+++ INPUT RECORDS +++

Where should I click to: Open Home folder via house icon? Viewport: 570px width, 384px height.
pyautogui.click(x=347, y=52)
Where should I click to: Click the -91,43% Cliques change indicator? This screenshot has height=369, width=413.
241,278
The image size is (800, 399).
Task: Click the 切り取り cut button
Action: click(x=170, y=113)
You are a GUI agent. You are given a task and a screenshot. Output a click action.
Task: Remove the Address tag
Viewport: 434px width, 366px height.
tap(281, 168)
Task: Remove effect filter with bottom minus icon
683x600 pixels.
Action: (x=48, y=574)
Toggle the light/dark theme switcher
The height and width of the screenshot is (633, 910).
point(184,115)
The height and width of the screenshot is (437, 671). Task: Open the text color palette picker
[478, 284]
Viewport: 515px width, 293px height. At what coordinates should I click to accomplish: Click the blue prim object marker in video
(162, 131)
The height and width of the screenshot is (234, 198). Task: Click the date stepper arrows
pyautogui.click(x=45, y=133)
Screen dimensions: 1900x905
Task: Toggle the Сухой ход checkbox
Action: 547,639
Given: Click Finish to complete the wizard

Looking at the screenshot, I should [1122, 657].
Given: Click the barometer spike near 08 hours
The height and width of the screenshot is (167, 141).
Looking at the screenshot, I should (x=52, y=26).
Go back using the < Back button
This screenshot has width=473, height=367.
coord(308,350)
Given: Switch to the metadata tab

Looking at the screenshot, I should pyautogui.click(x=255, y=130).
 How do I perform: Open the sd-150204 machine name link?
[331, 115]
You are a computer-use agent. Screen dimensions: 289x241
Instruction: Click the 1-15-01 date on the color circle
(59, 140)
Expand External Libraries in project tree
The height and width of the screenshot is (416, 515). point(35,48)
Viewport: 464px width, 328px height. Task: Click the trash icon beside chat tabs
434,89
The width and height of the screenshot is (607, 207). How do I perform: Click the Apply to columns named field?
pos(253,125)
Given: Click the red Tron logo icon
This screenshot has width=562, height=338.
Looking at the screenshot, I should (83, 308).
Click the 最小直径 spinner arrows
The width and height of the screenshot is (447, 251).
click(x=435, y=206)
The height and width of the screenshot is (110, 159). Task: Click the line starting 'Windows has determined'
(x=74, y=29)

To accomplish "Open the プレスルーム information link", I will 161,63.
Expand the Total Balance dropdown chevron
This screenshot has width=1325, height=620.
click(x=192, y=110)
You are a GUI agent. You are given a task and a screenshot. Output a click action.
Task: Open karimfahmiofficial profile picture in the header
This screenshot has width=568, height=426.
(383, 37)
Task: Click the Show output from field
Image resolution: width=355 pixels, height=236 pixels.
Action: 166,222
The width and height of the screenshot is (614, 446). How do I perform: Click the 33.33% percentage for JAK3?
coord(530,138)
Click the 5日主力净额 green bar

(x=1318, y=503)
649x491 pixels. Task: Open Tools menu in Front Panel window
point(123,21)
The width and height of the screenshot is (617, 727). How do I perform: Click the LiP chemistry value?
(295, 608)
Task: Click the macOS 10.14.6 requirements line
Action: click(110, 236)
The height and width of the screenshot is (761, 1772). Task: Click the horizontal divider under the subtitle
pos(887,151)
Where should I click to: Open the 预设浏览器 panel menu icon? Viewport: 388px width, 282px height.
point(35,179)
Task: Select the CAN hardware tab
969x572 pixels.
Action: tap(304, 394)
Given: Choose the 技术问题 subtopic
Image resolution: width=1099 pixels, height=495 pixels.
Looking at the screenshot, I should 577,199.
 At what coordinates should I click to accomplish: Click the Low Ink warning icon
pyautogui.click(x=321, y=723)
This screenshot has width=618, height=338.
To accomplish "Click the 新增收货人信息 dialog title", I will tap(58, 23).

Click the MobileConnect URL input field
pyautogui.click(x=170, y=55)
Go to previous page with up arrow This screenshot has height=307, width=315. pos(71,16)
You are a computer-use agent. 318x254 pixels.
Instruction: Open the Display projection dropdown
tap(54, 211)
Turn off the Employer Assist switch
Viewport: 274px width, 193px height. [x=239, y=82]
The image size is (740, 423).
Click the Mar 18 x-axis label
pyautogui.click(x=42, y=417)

+++

Report how many lines of the entries include the word "agent", and let the number stand alone.

EXERCISE OUTPUT: 4